Could you swap "Where should I click to" for "Which spot should I click to" throughout the records below and return them with everything else unchanged?

____

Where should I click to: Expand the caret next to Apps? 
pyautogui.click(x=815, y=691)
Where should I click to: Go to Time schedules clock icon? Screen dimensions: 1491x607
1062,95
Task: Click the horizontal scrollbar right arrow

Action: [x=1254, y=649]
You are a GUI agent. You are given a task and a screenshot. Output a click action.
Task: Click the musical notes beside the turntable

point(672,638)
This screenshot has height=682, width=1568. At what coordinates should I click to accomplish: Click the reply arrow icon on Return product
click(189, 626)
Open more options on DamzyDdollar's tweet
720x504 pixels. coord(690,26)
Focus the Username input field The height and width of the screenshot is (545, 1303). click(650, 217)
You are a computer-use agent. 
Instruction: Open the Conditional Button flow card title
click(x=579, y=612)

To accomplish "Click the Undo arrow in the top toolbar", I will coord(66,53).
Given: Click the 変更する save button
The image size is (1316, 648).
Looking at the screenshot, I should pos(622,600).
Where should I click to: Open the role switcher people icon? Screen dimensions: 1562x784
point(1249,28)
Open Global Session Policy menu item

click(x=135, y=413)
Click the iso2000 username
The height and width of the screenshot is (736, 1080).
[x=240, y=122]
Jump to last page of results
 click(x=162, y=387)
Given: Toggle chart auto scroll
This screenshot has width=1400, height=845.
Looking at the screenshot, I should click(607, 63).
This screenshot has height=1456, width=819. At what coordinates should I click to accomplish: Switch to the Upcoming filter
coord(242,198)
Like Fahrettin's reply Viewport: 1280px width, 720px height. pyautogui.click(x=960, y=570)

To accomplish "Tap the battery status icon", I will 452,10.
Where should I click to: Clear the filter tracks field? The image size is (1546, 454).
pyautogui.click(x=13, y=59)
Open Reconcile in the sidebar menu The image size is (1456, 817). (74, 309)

____

= Task solution =
Which spot should I click to: Expand the caret next to Apps? 
pyautogui.click(x=815, y=691)
Which spot should I click to: Go to Time schedules clock icon? Screen dimensions: 1491x607
1062,95
Task: Click the horizontal scrollbar right arrow

Action: [x=1254, y=649]
You are a GUI agent. You are given a task and a screenshot. Output a click action.
Task: Click the musical notes beside the turntable

point(672,638)
This screenshot has height=682, width=1568. At what coordinates should I click to accomplish: Click the reply arrow icon on Return product
click(189, 626)
Open more options on DamzyDdollar's tweet
720x504 pixels. coord(690,26)
Focus the Username input field The height and width of the screenshot is (545, 1303). click(650, 217)
You are a computer-use agent. 
Instruction: Open the Conditional Button flow card title
click(x=579, y=612)

To accomplish "Click the Undo arrow in the top toolbar", I will coord(66,53).
Given: Click the 変更する save button
The image size is (1316, 648).
Looking at the screenshot, I should pos(622,600).
Which spot should I click to: Open the role switcher people icon? Screen dimensions: 1562x784
point(1249,28)
Open Global Session Policy menu item

click(x=135, y=413)
Click the iso2000 username
The height and width of the screenshot is (736, 1080).
[x=240, y=122]
Jump to last page of results
 click(x=162, y=387)
Given: Toggle chart auto scroll
This screenshot has width=1400, height=845.
Looking at the screenshot, I should click(607, 63).
This screenshot has height=1456, width=819. At what coordinates should I click to accomplish: Switch to the Upcoming filter
coord(242,198)
Like Fahrettin's reply Viewport: 1280px width, 720px height. pyautogui.click(x=960, y=570)

To accomplish "Tap the battery status icon", I will 452,10.
Which spot should I click to: Clear the filter tracks field? The image size is (1546, 454).
pyautogui.click(x=13, y=59)
Open Reconcile in the sidebar menu The image size is (1456, 817). (74, 309)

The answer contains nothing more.